Leonard, Master de Géographie – Coiffeur . Photo: Vincent Fournier/JA

Si l’on s’en tient au seuil de 1 dollar US par personne et par jour, on constate que les ressources alimentaires sont faibles. En plus, nous avons une population en Afrique Sub-Saharienne (ASS) qui vit essentiellement de l’informel qui se définit comme « un ensemble d’unités produisant des biens et des services en vue principalement de créer des emplois et des revenus pour les personnes concernées. Ces unités, ayant un faible niveau d’organisation, opèrent à petite échelle et de manière spécifique, avec peu ou pas de division entre le travail et le capital en tant que facteurs de production. Les relations de travail, lorsqu’elles existent, sont surtout fondées sur l’emploi occasionnel, les relations de parenté ou les relations personnelles et sociales plutôt que sur des accords contractuels comportant des garanties en bonne et due forme » (BIT, 1993). Ce secteur est dit informel parce qu’il échappe à toute législation en vigueur fiscal et juridique censé l’encadrer. Il y a aussi le fait qu’il n’existe pas une comptabilité légalement tenue, les salariés non assuré à la sécurité sociale. Cependant, le secteur informel couvre l’économie des secteurs primaire, secondaire et tertiaire. Il regroupe les petites activités et entreprises rémunératrices, souvent individuelles ou familiales comprenant les marchands ambulants, les marchands sur étalages, les artisans, les cultivateurs, les employés de maison, les techniciens ambulants -cordonniers, coupeurs d’ongles, les chauffeurs-taxis, colleurs de seaux percés, réparateurs de réchauds à pétroles- et tout autre métier ou taches dont la législation n’arrive pas tracer. La plupart de ces métiers souvent appris dans le tas est le seul moyen pour la majorité de gagner leur vies. L’argent transitant de personnes à personnes échappe au fisc. On vit au jour le jour. Le chef de famille laisse une ration alimentaire journalière avant d’aller au boulot. Cette ration provient de ce qu’il a gagné la veille. Tout est serré. Tout se joue dans un mouchoir de poche. Les épargnes sont limitées et fragiles. Il suffit d’un deuil d’un proche pour vous souffler toutes ses économies. Les Etats n’ayant pas assez soutenue la sécurité sociale. L’Agence française de développement a relevé en 2006, après enquête sur le terrain, que 90 % des personnes actives exercent dans l’informel au Cameroun.

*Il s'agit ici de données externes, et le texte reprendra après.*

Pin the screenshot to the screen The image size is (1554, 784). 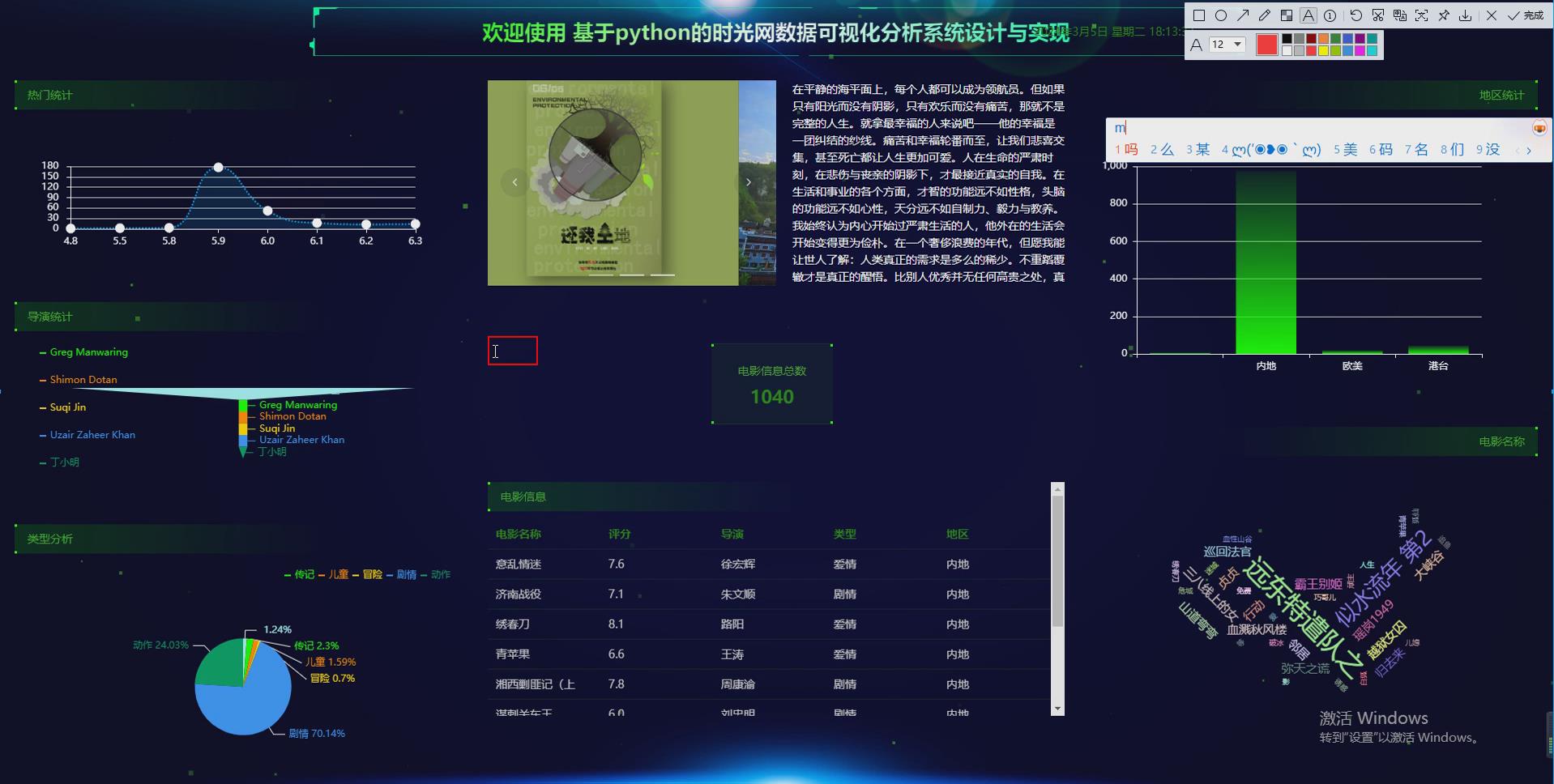(x=1444, y=16)
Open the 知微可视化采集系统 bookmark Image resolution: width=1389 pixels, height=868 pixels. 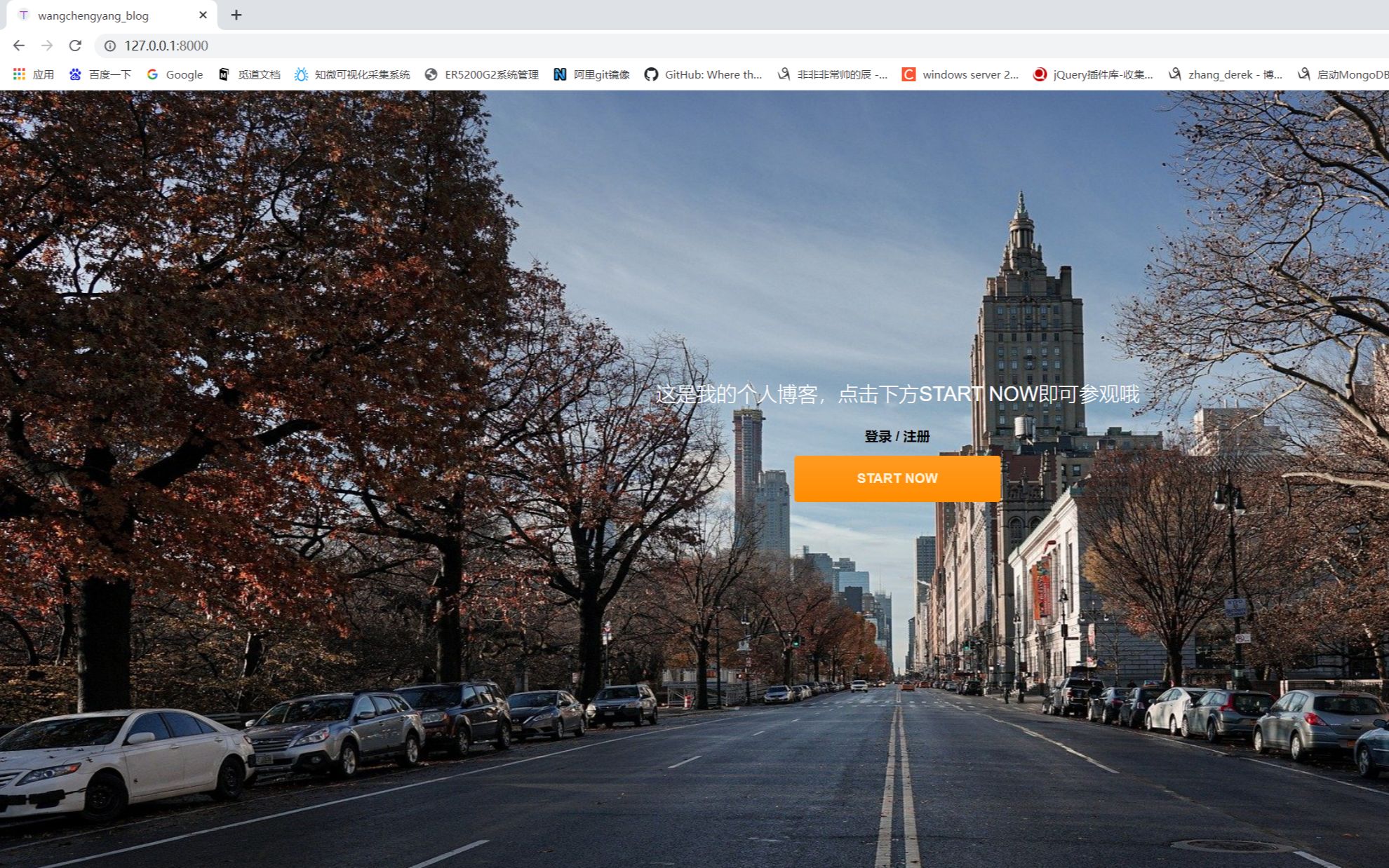[352, 74]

Vendeur ambulant de canne à sucre au quartier Tongolo à Yaounde. 2019

Voilà donc dans quelle situation la pandémie du Covid trouve les africains principalement ceux de l’ASS. Il est évident qu’un confinement total serait difficile à supporter pour les populations qui devront choisir entre le virus de la famine et celui du Covid-19. En d’autres termes, devra-t-on choisir entre être malade et mourir du Covid ou avoir sévèrement faim comme on en a jamais eu de sa vie. Il faut donc apporter des mesures d’accompagnement que les Etats africains doivent proposer à leur populations pour que ce confinement s’il faut qu’il soit respecté. Le virus étant mortel bien qu’on peut guérir tout seul, tout est mortel (Dr Etoa, Canal2International 2020): les poignets, les tables, les glaces des smartphones; le virus s’accrochent sur tout et reste actif pendant des heures voire des jours sur des matières de différentes natures.

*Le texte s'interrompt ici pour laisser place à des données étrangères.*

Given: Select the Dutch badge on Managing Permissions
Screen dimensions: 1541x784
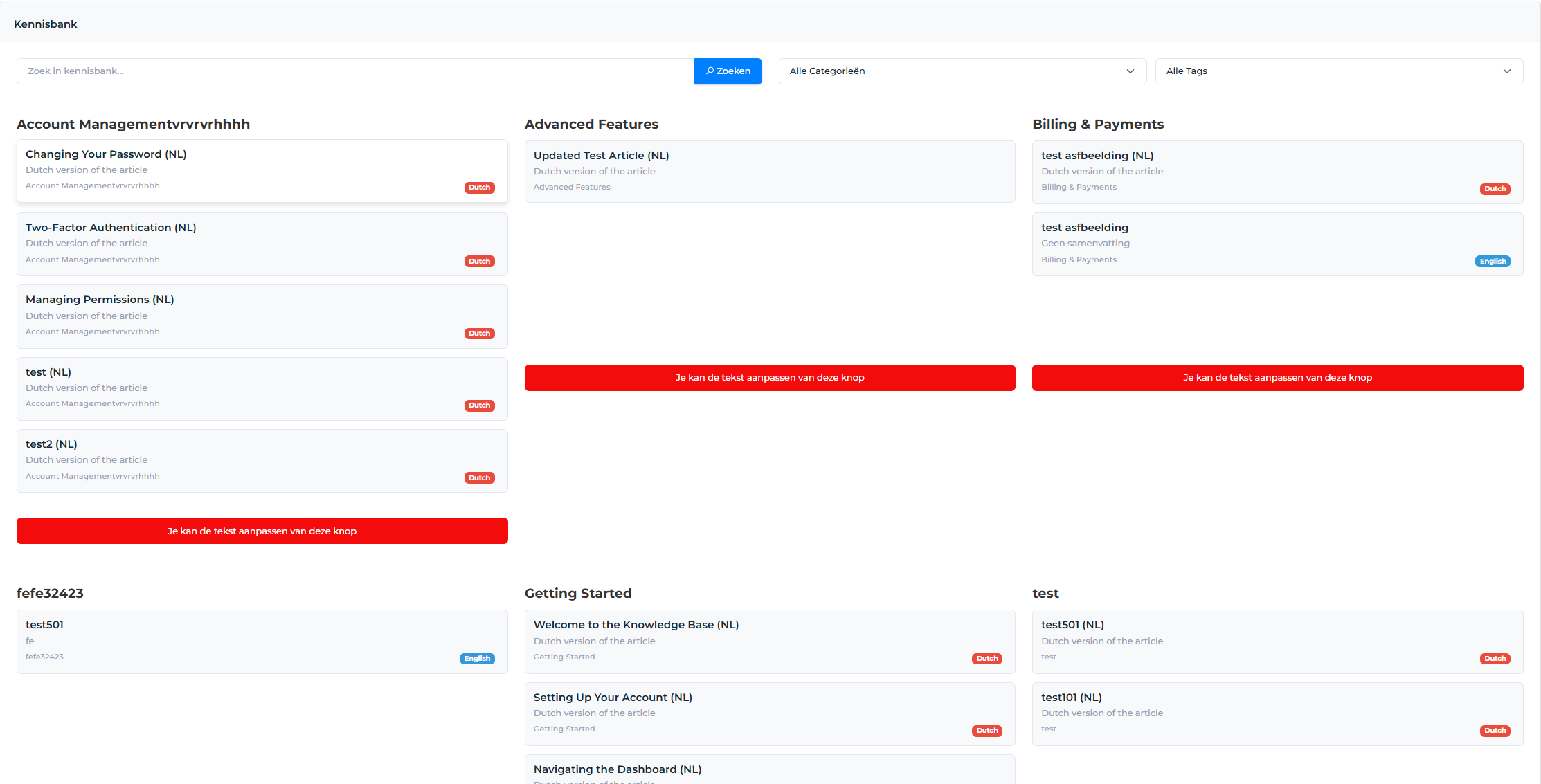Looking at the screenshot, I should (479, 333).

Lire: Durée de survie du virus sur les matières

Le confinement total ne peut être supporté que par ceux qui peuvent remplir les frigos et faire des réserves de nourriture pour plusieurs jours. Ceux qui ont un pouvoir d’achat haut. Vivre de l’informel et faire quinze jours à la maison c’est mission impossible. Les mesures d’accompagnement ont été proposées par quelques chefs d’Etat de l’ASS pour supporter le confinement total ou partiel en vue d’éviter la progression du virus.